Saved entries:
------------
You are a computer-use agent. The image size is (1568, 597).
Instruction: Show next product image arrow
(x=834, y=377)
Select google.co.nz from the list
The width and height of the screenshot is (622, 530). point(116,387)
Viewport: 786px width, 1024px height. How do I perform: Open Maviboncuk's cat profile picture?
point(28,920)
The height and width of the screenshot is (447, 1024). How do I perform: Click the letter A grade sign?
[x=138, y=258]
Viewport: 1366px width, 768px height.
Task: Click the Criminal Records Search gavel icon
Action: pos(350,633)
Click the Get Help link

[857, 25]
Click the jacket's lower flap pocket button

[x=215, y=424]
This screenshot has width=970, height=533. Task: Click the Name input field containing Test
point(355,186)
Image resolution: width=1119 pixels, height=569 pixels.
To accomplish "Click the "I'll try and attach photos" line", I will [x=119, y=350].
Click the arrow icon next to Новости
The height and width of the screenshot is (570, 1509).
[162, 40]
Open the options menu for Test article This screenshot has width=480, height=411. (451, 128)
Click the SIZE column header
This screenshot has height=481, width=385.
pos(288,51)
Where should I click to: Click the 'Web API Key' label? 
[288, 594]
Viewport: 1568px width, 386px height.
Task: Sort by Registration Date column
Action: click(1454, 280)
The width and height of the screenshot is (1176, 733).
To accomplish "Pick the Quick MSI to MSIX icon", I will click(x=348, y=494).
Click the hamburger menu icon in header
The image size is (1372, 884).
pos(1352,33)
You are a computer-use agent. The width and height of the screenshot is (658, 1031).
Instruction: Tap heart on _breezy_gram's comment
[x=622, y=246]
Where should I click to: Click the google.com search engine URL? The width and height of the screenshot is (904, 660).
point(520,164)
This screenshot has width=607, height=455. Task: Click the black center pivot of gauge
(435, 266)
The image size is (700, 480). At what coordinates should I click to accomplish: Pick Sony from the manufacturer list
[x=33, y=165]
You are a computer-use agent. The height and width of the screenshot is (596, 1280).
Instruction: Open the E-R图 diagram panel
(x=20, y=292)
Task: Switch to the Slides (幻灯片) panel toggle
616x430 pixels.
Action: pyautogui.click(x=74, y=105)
------------
Instructions to follow: Among the records above, find each line holding "will" and list it.

Expected output:
To accomplish "Click the "I'll try and attach photos" line", I will [x=119, y=350].
To accomplish "Pick the Quick MSI to MSIX icon", I will click(x=348, y=494).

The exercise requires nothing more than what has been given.